### WHAT TO DO
Please give the records below as a Markdown table with the columns Num and Content, one row per line, with its number, skipping blank lines. Leave the pictures out of the answer.

[Screen grounding examples]
====

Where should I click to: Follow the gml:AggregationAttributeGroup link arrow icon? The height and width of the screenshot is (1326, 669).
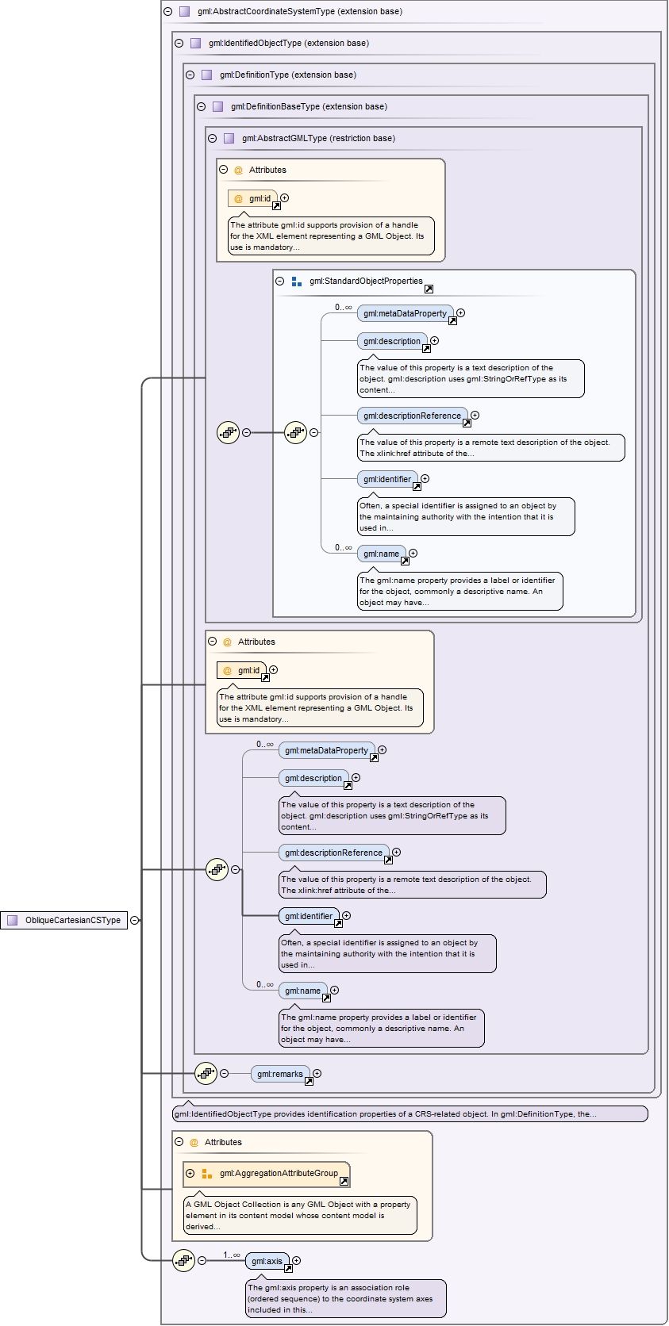(x=344, y=1181)
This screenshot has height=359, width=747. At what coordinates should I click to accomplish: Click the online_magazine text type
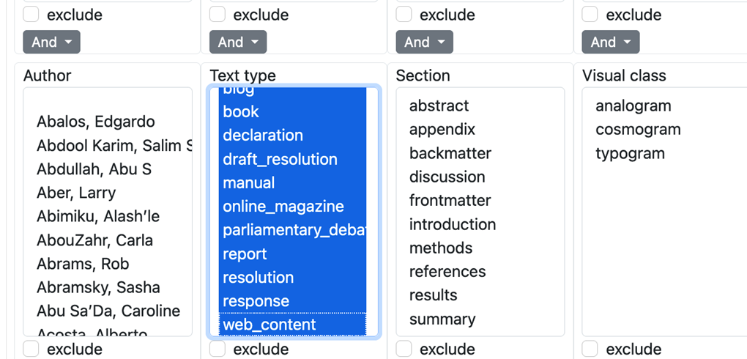[x=283, y=207]
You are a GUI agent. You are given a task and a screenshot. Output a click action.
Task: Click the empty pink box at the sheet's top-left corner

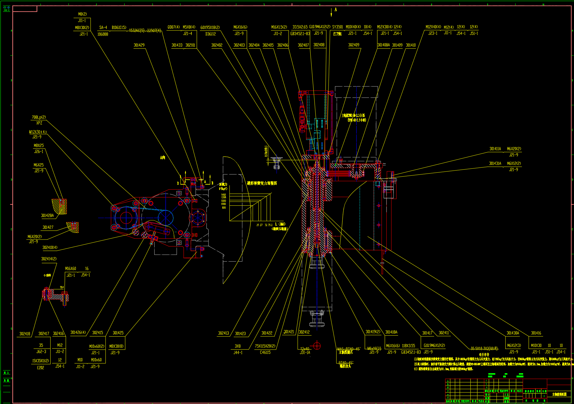(25, 9)
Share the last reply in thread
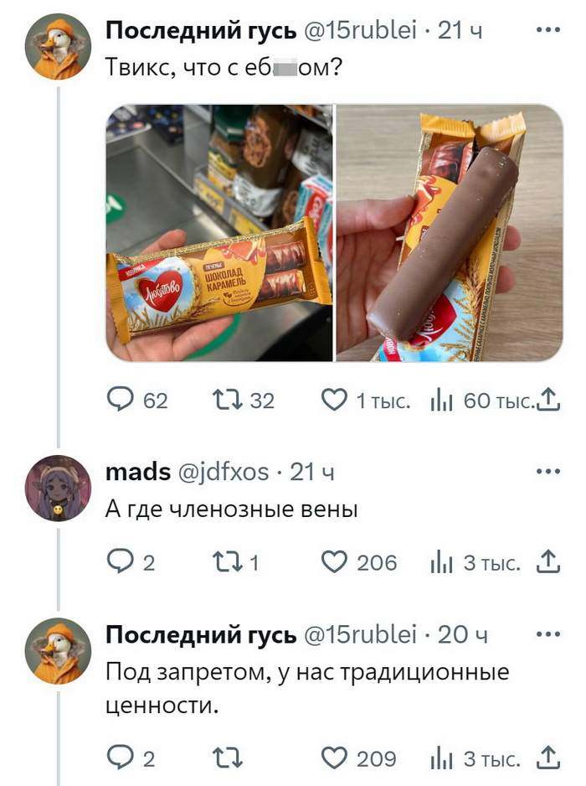The width and height of the screenshot is (586, 786). pyautogui.click(x=548, y=758)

====

### RESULT OF THIS EXERCISE
| Num | Content |
|---|---|
| 1 | Where should I click to: Follow the gml:AggregationAttributeGroup link arrow icon? The height and width of the screenshot is (1326, 669). |
| 2 | (x=344, y=1181) |
| 3 | This screenshot has height=359, width=747. At what coordinates should I click to accomplish: Click the online_magazine text type |
| 4 | [x=283, y=207] |
| 5 | You are a GUI agent. You are given a task and a screenshot. Output a click action. |
| 6 | Task: Click the empty pink box at the sheet's top-left corner |
| 7 | (25, 9) |
| 8 | Share the last reply in thread |
| 9 | The width and height of the screenshot is (586, 786). pyautogui.click(x=548, y=758) |